## The problem
In the data below, copy out word for word everything from the line containing "1884x1060 pixels. At" through the line containing "(1180, 361)", including both of those lines. Leave out the pictures.

## Dataset content
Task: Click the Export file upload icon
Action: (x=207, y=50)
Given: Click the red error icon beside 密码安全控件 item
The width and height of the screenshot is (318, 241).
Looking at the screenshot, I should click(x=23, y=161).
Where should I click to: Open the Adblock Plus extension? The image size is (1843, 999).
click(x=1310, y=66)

---

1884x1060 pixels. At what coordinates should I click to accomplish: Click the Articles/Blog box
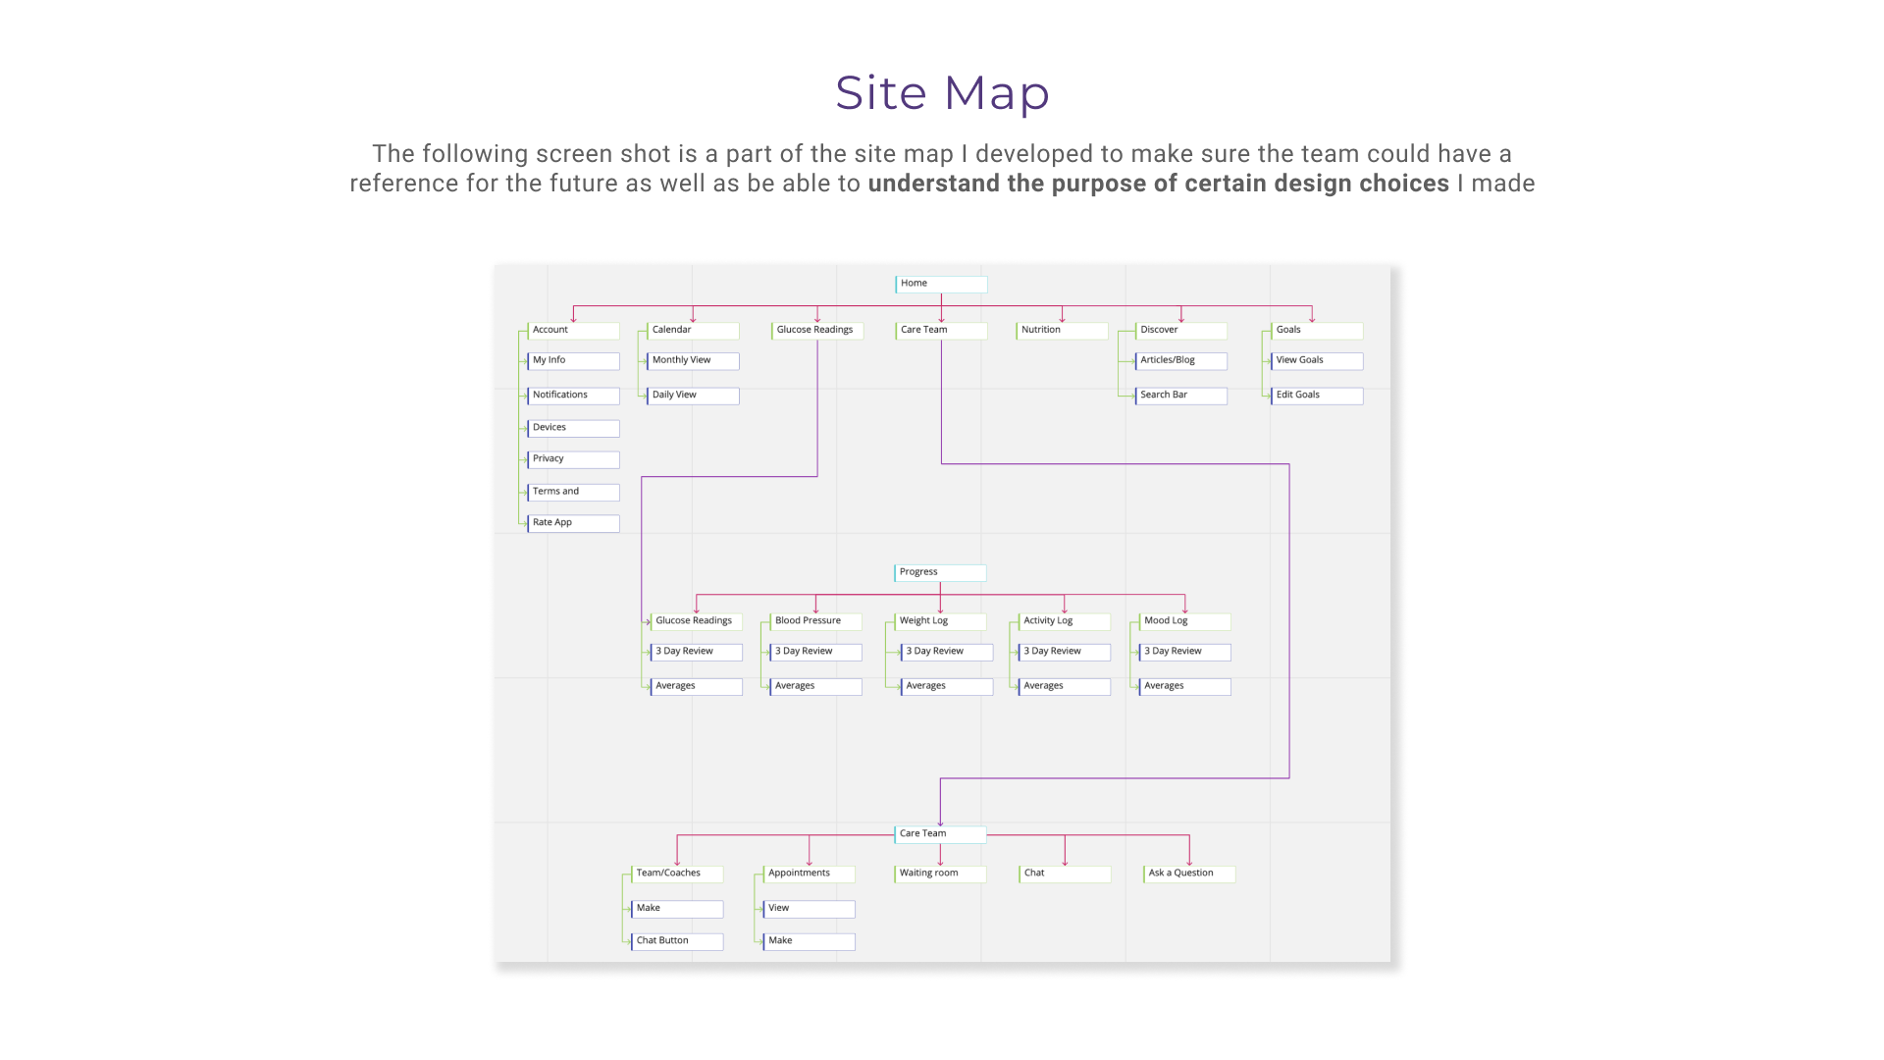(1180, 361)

## Completed task
1884x1060 pixels. At what coordinates should I click to accomplish: Click the Articles/Blog box
(1180, 361)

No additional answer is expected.